Newsletter
31.07.2025
# 3
#DSA40 Data Access Newsletter
Rising Temperature
Dear DSA40 Community,
welcome to the third #DSA40 Collaboratory newsletter. We know, it’s been a while since our last newsletter – and a lot has happened in the meantime.
Is this place where we catch up on everything that has happened since? No. We’re aware that the summer break is approaching – and for some of you surely has already started. So, we’ll keep it crisp and skip the risk in focus this time (it will be back in the next newsletter for sure!) So, instead of starting to sweat from the heat coming from the other side of the Atlantic, let’s focus on the benefits of the summer sun instead of actual or foreseeable negative effects to research, (European) democracy, or the planet.
General Updates
In case you have not yet received an invite, we would like to wholeheartedly invite you to the first DSA40 Data Access Days, which we’re hosting on 25-26 September in Berlin. With this two-day conference, we plan to facilitate exchange and collaboration on the topic of data access.
On Day 1 (25.09.25), a keynote and several panel discussions will focus on lessons learned from Article 40(12), and opportunities for Article 40(4) implementation.
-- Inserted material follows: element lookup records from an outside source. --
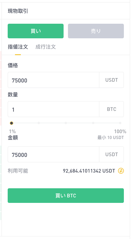The image size is (133, 239).
Task: Click the 数量 quantity field showing 1
Action: [x=53, y=109]
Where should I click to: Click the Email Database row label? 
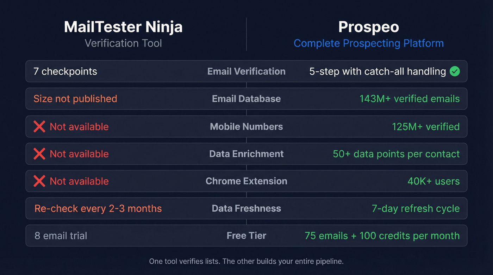(246, 99)
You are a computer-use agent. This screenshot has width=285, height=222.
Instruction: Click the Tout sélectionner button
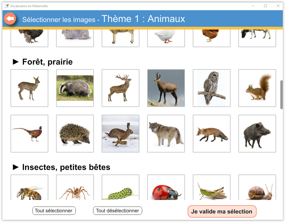[x=54, y=211]
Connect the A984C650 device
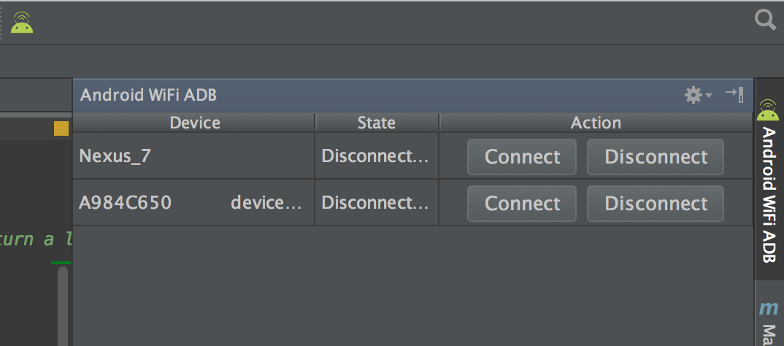 522,204
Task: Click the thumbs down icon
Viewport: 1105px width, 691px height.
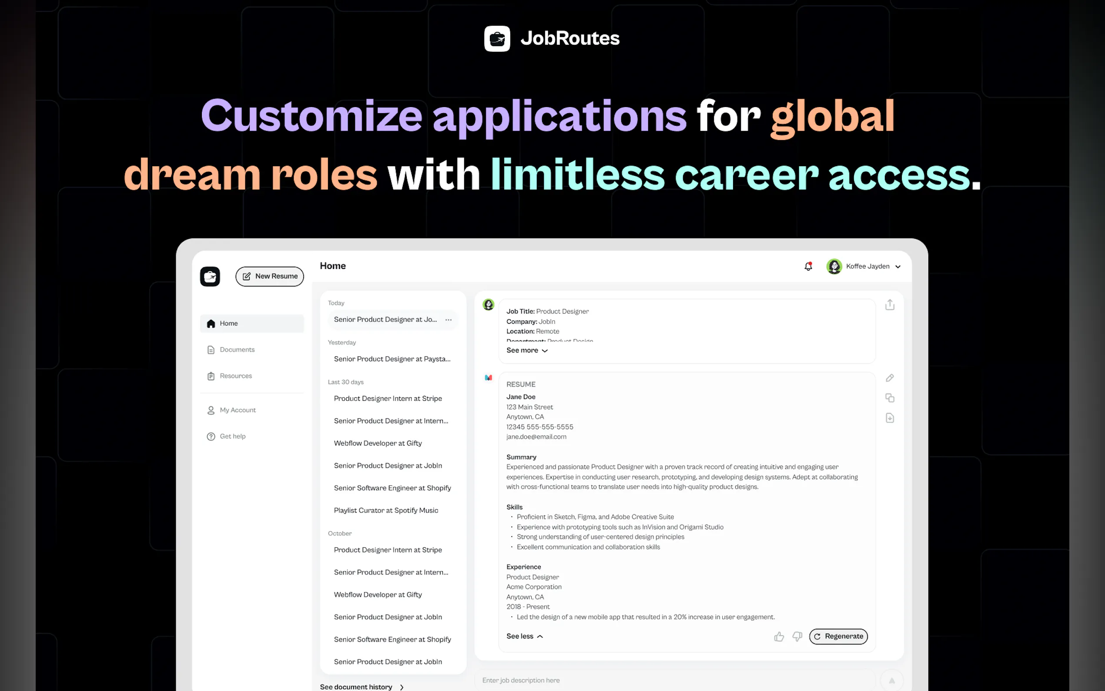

On Day 2 (26.09.25), we will provide practical hands-on sessions focused on drafting applications for 40(4) data access for a limited number of participants.
Unfortunately, we’ve already reached the maximum amount of registrations for the hands-on sessions, but registration for day 1 and the waiting list for day 2 is still open! You can find the registration form and a preliminary programme here.
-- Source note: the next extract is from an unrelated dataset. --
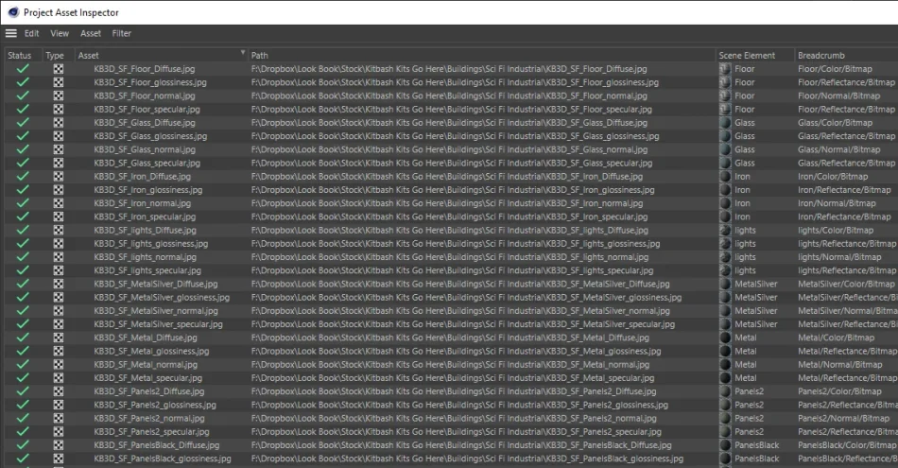
Task: Toggle Asset column sort arrow
Action: point(243,53)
The Access Days will be right on time as the first week afterwards will not only mark the 3-year anniversary of the adoption of the DSA (on October 4) but also the end of the 3-month grace period of the Delegated Act on Data Access, which was adopted by the Commission on July 2. Alongside it, the DSA data access portal was also launched. Given that the Collaboratory had worked together with many different researchers to produce a response to its draft, published in October 2024, we directly went to work to see what was changed in the final version.
To this end, we aligned the relevant sections and produced a visual comparison, accessible on our website.
We’ve since published a short overview of key aspects [in German], a piece in Tech Policy Press, parsing the various expectations towards platforms, researchers, and regulators as assumed by the delegated act, and are working on more to be announced soon.
Also: we updated our FAQ with up-to-date information based on the delegated act. Originally launched two months ago, and built on top of initial work by Julian Jaursch and Philipp Lorenz-Spreen, it’s supposed to collect helpful resources in order to answer all kinds of questions researchers might have about data access. We will update the page continuously – so please let us know if we missed anything!
We are also happy to finally officially announce our standing group: Simon Munzert, Judith Möller, Jakob Jünger, Philipp Lorenz-Spreen, Katrin Weller, Hajo Boomgaarden, Juliane Mendelsohn, David Garcia, and Daniel Schnurr. Together with this interdisciplinary group of researchers we hope to raise awareness of the DSA’s data access options and will start to draft our own coordinated data access requests based on Art. 40(4) DSA soon! We’ve updated our website with links to their research profiles in case you want to take a look.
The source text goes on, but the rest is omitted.